◆ Supplied records:
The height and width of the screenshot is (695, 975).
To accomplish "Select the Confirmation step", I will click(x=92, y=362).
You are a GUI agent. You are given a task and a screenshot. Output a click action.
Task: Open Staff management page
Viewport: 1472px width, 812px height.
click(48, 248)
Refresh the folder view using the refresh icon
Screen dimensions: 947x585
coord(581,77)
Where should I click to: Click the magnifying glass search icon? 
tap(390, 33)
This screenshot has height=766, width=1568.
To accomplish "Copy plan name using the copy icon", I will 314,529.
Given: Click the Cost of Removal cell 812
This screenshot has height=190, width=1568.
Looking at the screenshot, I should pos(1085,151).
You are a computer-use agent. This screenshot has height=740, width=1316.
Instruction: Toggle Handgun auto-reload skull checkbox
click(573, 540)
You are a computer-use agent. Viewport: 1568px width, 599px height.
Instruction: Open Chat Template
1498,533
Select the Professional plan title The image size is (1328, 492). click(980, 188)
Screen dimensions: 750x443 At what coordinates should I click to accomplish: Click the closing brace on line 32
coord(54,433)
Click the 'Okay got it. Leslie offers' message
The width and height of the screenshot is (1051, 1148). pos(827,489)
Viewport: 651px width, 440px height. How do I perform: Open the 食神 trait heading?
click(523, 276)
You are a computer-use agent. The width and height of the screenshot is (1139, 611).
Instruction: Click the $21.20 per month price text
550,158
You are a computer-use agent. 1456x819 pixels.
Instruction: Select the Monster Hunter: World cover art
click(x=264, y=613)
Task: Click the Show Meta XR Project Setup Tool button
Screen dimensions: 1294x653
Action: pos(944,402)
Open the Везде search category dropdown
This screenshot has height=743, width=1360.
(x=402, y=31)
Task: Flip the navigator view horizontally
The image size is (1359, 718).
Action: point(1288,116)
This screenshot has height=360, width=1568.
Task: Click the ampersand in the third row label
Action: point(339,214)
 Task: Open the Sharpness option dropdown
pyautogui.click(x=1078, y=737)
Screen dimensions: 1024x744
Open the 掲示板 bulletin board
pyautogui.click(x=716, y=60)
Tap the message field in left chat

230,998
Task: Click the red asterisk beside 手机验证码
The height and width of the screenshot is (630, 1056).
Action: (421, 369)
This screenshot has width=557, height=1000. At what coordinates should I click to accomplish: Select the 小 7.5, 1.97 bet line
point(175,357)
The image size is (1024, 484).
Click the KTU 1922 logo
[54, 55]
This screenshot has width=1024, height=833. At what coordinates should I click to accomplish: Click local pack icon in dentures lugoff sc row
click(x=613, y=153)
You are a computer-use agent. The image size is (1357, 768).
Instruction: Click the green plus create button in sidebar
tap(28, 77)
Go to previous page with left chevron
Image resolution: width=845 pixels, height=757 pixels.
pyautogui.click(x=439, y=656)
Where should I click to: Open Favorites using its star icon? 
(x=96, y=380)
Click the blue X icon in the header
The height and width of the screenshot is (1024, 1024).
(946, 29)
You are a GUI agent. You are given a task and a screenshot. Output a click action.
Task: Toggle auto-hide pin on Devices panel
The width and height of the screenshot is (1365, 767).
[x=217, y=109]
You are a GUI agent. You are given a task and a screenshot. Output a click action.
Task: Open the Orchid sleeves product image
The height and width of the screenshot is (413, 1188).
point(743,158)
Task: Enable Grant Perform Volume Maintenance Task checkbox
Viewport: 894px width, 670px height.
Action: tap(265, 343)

◆ Task to carry out: Render every line of the records above as a JSON list of strings, one string per line, omitting blank lines.

◆ Problem solution:
[
  "The height and width of the screenshot is (695, 975).",
  "To accomplish \"Select the Confirmation step\", I will click(x=92, y=362).",
  "You are a GUI agent. You are given a task and a screenshot. Output a click action.",
  "Task: Open Staff management page",
  "Viewport: 1472px width, 812px height.",
  "click(48, 248)",
  "Refresh the folder view using the refresh icon",
  "Screen dimensions: 947x585",
  "coord(581,77)",
  "Where should I click to: Click the magnifying glass search icon? ",
  "tap(390, 33)",
  "This screenshot has height=766, width=1568.",
  "To accomplish \"Copy plan name using the copy icon\", I will 314,529.",
  "Given: Click the Cost of Removal cell 812",
  "This screenshot has height=190, width=1568.",
  "Looking at the screenshot, I should pos(1085,151).",
  "You are a computer-use agent. This screenshot has height=740, width=1316.",
  "Instruction: Toggle Handgun auto-reload skull checkbox",
  "click(573, 540)",
  "You are a computer-use agent. Viewport: 1568px width, 599px height.",
  "Instruction: Open Chat Template",
  "1498,533",
  "Select the Professional plan title The image size is (1328, 492). click(980, 188)",
  "Screen dimensions: 750x443 At what coordinates should I click to accomplish: Click the closing brace on line 32",
  "coord(54,433)",
  "Click the 'Okay got it. Leslie offers' message",
  "The width and height of the screenshot is (1051, 1148). pos(827,489)",
  "Viewport: 651px width, 440px height. How do I perform: Open the 食神 trait heading?",
  "click(523, 276)",
  "You are a computer-use agent. The width and height of the screenshot is (1139, 611).",
  "Instruction: Click the $21.20 per month price text",
  "550,158",
  "You are a computer-use agent. 1456x819 pixels.",
  "Instruction: Select the Monster Hunter: World cover art",
  "click(x=264, y=613)",
  "Task: Click the Show Meta XR Project Setup Tool button",
  "Screen dimensions: 1294x653",
  "Action: pos(944,402)",
  "Open the Везде search category dropdown",
  "This screenshot has height=743, width=1360.",
  "(x=402, y=31)",
  "Task: Flip the navigator view horizontally",
  "The image size is (1359, 718).",
  "Action: point(1288,116)",
  "This screenshot has height=360, width=1568.",
  "Task: Click the ampersand in the third row label",
  "Action: point(339,214)",
  " Task: Open the Sharpness option dropdown",
  "pyautogui.click(x=1078, y=737)",
  "Screen dimensions: 1024x744",
  "Open the 掲示板 bulletin board",
  "pyautogui.click(x=716, y=60)",
  "Tap the message field in left chat",
  "230,998",
  "Task: Click the red asterisk beside 手机验证码",
  "The height and width of the screenshot is (630, 1056).",
  "Action: (421, 369)",
  "This screenshot has width=557, height=1000. At what coordinates should I click to accomplish: Select the 小 7.5, 1.97 bet line",
  "point(175,357)",
  "The image size is (1024, 484).",
  "Click the KTU 1922 logo",
  "[54, 55]",
  "This screenshot has width=1024, height=833. At what coordinates should I click to accomplish: Click local pack icon in dentures lugoff sc row",
  "click(x=613, y=153)",
  "You are a computer-use agent. The image size is (1357, 768).",
  "Instruction: Click the green plus create button in sidebar",
  "tap(28, 77)",
  "Go to previous page with left chevron",
  "Image resolution: width=845 pixels, height=757 pixels.",
  "pyautogui.click(x=439, y=656)",
  "Where should I click to: Open Favorites using its star icon? ",
  "(x=96, y=380)",
  "Click the blue X icon in the header",
  "The height and width of the screenshot is (1024, 1024).",
  "(946, 29)",
  "You are a GUI agent. You are given a task and a screenshot. Output a click action.",
  "Task: Toggle auto-hide pin on Devices panel",
  "The width and height of the screenshot is (1365, 767).",
  "[x=217, y=109]",
  "You are a GUI agent. You are given a task and a screenshot. Output a click action.",
  "Task: Open the Orchid sleeves product image",
  "The height and width of the screenshot is (413, 1188).",
  "point(743,158)",
  "Task: Enable Grant Perform Volume Maintenance Task checkbox",
  "Viewport: 894px width, 670px height.",
  "Action: tap(265, 343)"
]